* _Extracted data_:
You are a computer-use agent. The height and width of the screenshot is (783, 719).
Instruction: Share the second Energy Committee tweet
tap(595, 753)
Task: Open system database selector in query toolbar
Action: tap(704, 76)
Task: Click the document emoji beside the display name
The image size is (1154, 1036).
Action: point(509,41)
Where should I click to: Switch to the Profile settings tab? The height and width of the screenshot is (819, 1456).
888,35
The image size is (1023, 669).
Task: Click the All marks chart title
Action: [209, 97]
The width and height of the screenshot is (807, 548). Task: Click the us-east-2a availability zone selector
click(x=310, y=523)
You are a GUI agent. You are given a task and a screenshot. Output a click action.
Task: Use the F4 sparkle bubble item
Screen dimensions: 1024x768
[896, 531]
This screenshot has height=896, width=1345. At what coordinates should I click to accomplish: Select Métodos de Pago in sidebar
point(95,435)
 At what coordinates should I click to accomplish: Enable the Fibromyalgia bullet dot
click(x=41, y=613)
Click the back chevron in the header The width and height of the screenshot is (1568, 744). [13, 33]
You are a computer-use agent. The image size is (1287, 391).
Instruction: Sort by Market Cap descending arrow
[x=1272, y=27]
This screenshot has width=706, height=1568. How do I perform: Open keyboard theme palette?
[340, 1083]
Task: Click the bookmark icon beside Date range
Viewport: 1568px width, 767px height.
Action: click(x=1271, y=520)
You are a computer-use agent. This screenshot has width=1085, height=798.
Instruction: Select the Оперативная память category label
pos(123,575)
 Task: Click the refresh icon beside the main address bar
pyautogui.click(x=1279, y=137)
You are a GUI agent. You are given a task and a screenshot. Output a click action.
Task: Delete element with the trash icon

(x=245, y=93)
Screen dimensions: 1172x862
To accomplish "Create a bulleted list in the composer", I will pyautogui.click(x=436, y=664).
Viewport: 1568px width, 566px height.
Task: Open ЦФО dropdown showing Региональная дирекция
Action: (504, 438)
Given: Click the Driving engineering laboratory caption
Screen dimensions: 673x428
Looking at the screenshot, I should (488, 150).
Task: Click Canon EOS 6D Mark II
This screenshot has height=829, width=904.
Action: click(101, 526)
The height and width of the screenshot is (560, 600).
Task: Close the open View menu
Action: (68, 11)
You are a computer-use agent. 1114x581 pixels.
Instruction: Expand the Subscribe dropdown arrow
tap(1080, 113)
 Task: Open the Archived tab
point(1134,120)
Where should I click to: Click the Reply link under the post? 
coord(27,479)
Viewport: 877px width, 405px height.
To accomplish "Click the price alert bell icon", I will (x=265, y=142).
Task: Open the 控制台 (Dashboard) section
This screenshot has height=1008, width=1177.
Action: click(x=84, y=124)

* _What is being asked_: Rewrite the data from the line with "The width and height of the screenshot is (807, 548)." up to and including the line with "click(x=310, y=523)", changing "selector" to "dropdown" and keeping everything else the same.

* _Result of the exercise_:
The width and height of the screenshot is (807, 548). Task: Click the us-east-2a availability zone dropdown
click(x=310, y=523)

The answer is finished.